═════ SOURCE PASSAGE ═════
Bier Kraft is absolutely beautiful, they have done an incredible job and I highly recommend everyone visit when you are in Sevilla. It’s a bit of an unknown quantity for the locals, who have only ever known the existence of one beer (the ubiquitous Cruzcampo, which a little googling revealed is actually owned by Heineken), so persuading the populace to spend a little more for a vastly superior selection is an ongoing challenge. Word is definitely spreading though, and they had a steady stream of business every time we were there over the next several days.
Good friends that we are, Aaron and I also graciously agreed to eat literally everything on the menu and give our feedback. We’re such givers! (everything was excellent, btw, but particularly recommend the pretzel with hot mustard and the roast beef bagel). We made all sorts of new friends, including fellow Chicagoan expats Angela and Ryan, who are living the dream, running an online business and living all over the world. We shut down the bar, then headed back to the apartment where we stayed up talking and laughing until waaayyyyy too late/early.
Bier Kraft is closed on Mondays, so Aaron and I snuck out to let JA and A enjoy a sleep-in on their one day off. We wanted to tour the Alcazar, but the crazy line deterred us and we decided to do it another day when we could get advance tickets. We also decided to pass on the admission charge to go inside the Cathedral and instead just explored around the outside. Before long, our wanderings led us in to the shopping district — where we naturally had to stop for a fnac – and the obligatory trip to Zara. We met up with JA then headed over to El Corte Ingles to check out the view.
═════
WHAT YOU WILL DO: Rewrite the Bier Kraft passage from "Good friends that" to "waaayyyyy too late/early.", changing "hot mustard" to "spicy mustard".
═════ DATA EXCERPT ═════
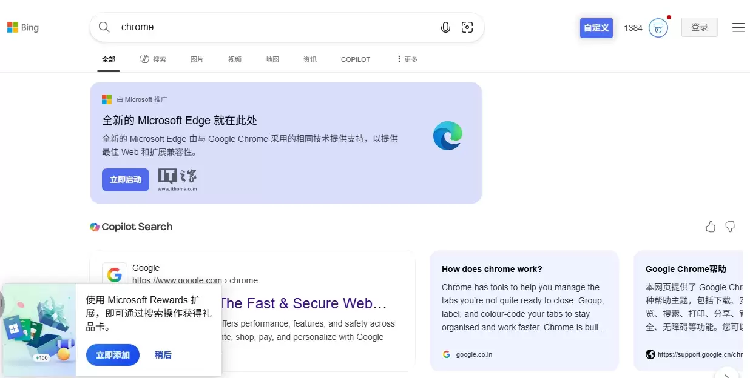
Task: Open visual search with the camera icon
Action: coord(467,27)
═════
RESPONSE:
Good friends that we are, Aaron and I also graciously agreed to eat literally everything on the menu and give our feedback. We’re such givers! (everything was excellent, btw, but particularly recommend the pretzel with spicy mustard and the roast beef bagel). We made all sorts of new friends, including fellow Chicagoan expats Angela and Ryan, who are living the dream, running an online business and living all over the world. We shut down the bar, then headed back to the apartment where we stayed up talking and laughing until waaayyyyy too late/early.